Data
*** Begin section ***

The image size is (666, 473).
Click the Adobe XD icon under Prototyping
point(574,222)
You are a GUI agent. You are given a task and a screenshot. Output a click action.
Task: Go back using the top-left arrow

*** End section ***

Problem description
The entire listing is to be retyped exactly.

The completed task
The image size is (666, 473).
Click the Adobe XD icon under Prototyping
point(574,222)
You are a GUI agent. You are given a task and a screenshot. Output a click action.
Task: Go back using the top-left arrow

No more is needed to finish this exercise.